Ce pool regroupe des compagnies fort hétérogènes, tant par le volume de gaz acheté que par leur pouvoir financier. De ce fait, les acteurs du marché risquent d’être tiraillés entre un comportement de type coopératif et un comportement de type compétitif, voire de « passager clandestin ». Comment cette plate-forme s’articulera-t-elle avec les systèmes actuels de trading propres à chaque acteur ? De facto, un tel mécanisme risque de profiter davantage aux entreprises de faible dimension, dont le pouvoir de négociation est faible. 

Notons aussi que le prix du gaz est récemment passé sous la barre des 30 euros/MWh, soit un prix divisé par plus de dix depuis août 2022. Observons ensuite que tous les pays européens affichent leur volonté de décarboner leur mix énergétique, leur mix électrique en particulier, y compris en abandonnant rapidement le recours au gaz carboné. C’est d’ailleurs l’un des sous-jacents du « Green deal » présenté dès l’été 2020 par la Présidente de la Commission européenne, Ursula Von der Leyen. 

Chercher à importer plus de gaz à bas prix sur le court terme peut sembler quelque peu contradictoire avec ces objectifs à long terme. Mais il s’agit de « passer l’hiver » prochain, et là encore on hésite entre « la fin du mois » et « la fin du monde ».

Quel pourrait être, enfin, la réponse des exportateurs de gaz ? Cela va-t-il les inciter à se regrouper eux aussi ? Faut-il craindre, en retour, un « cartel » des exportateurs de gaz ? On en est loin aujourd’hui, mais une chute durable des prix du gaz dans les années à venir pourrait les encourager à y penser. 

La crise énergétique européenne née de l’invasion russe en Ukraine a levé – heureusement – beaucoup de tabous, à commencer par celui de la concurrence à tout prix. Que la Commission européenne encourage désormais des comportements « collusifs » dans le gaz et le retour à plus de régulation dans l’électricité montre bien que le secteur de l’énergie est trop stratégique et trop spécifique pour être laissé à la seule loi du marché. Mais acceptera t’elle, demain, la mise en place d’une telle plate-forme pour d’autres achats énergétiques de l’Union européenne, comme par exemple les minerais indispensables à la transition énergétique ?

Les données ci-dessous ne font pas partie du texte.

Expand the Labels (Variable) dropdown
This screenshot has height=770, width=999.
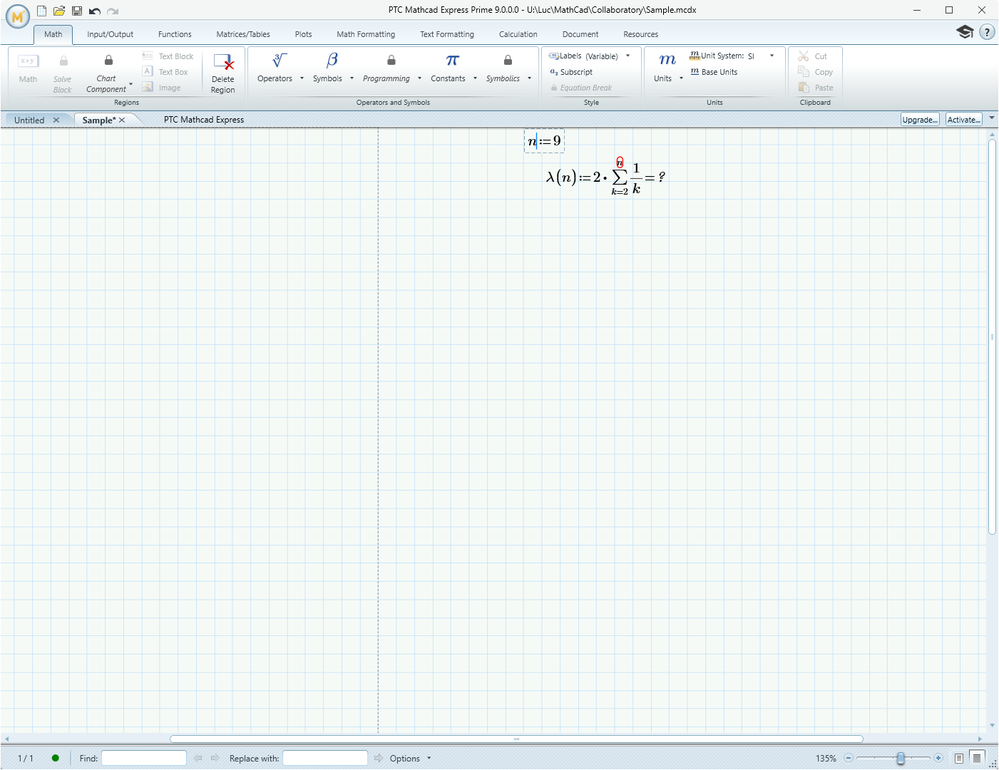pos(628,56)
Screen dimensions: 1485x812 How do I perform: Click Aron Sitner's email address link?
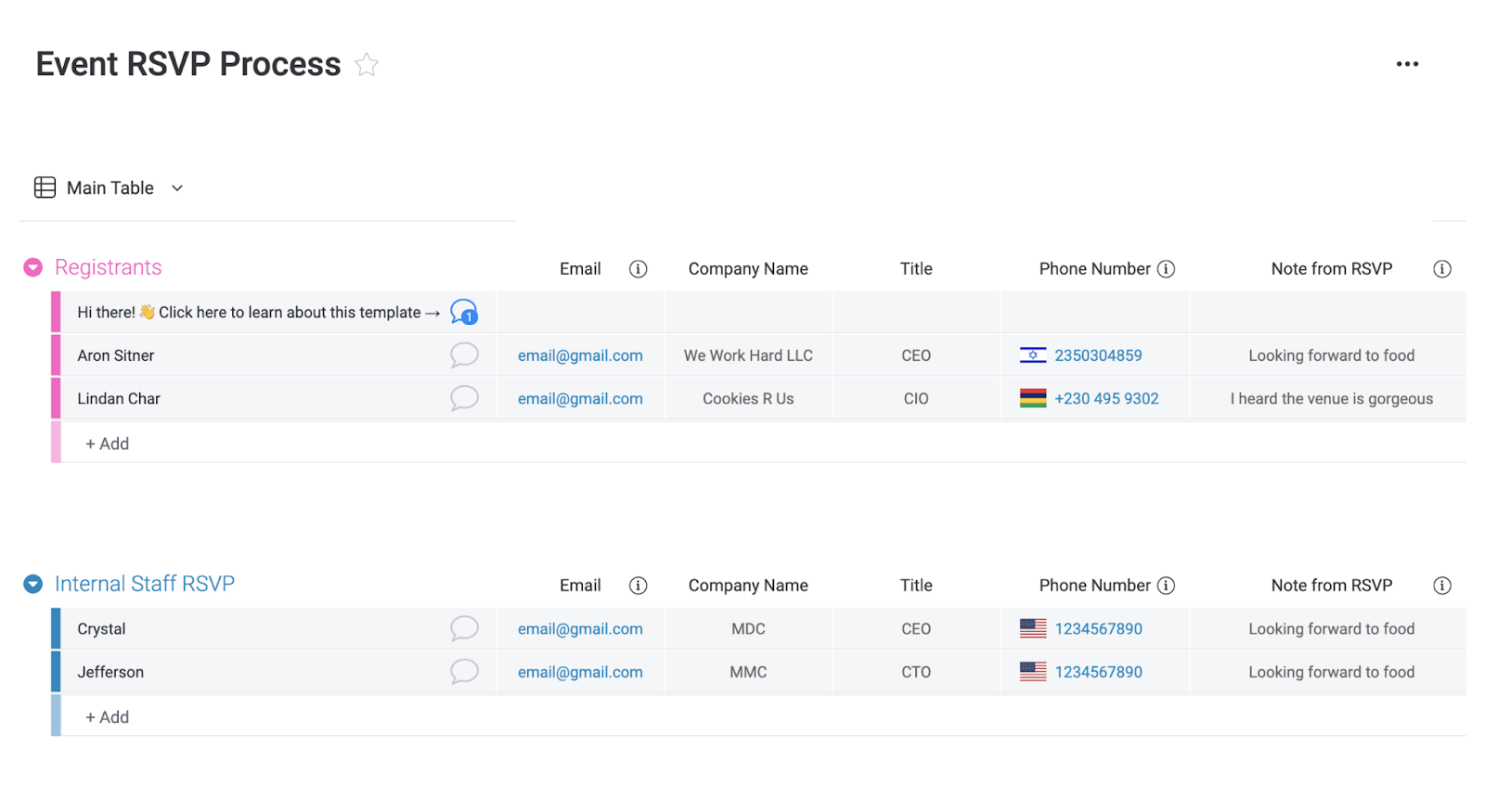pos(580,355)
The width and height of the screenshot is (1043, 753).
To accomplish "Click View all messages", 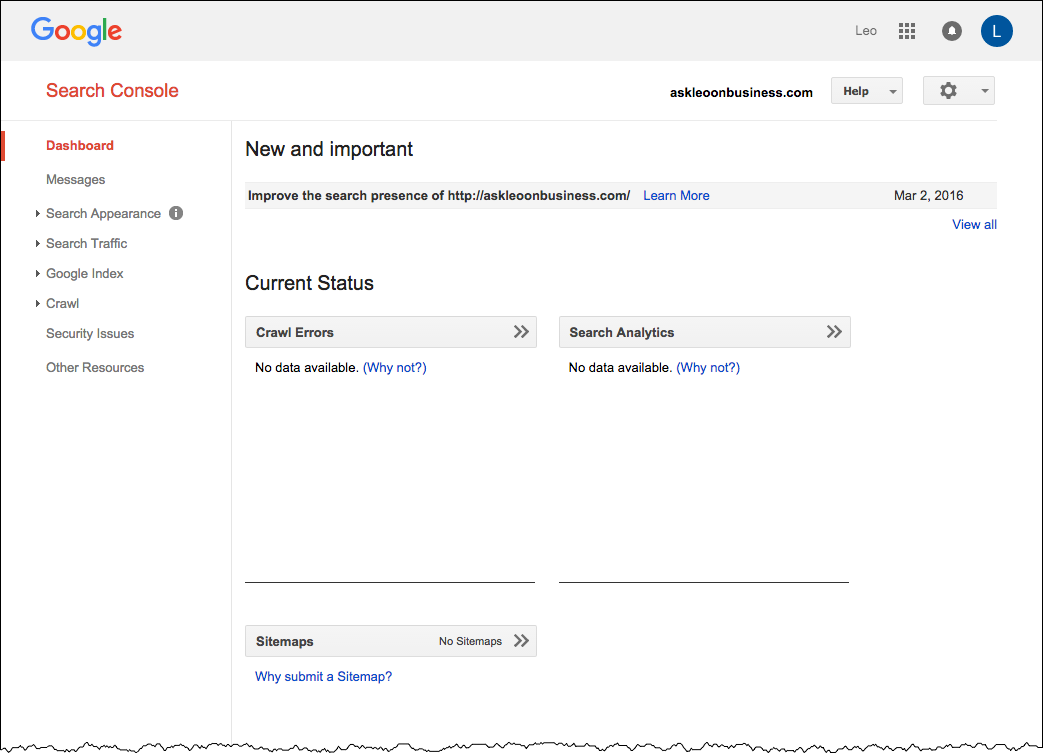I will click(x=974, y=224).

En toute hypothèse, cette initiative politique bouleverse clairement, et c’est bienvenu, la vision traditionnelle d’une politique énergétique commune uniquement guidée par la main invisible du marché.

Michel Derdevet préside depuis 2020, la Maison de l’Europe de Paris, et le laboratoire d’idées « Confrontations Europe ». Jacques Percebois, Professeur émérite à l’Université de Montpellier, dirige le Centre de recherche en économie et droit de l’énergie (CREDEN).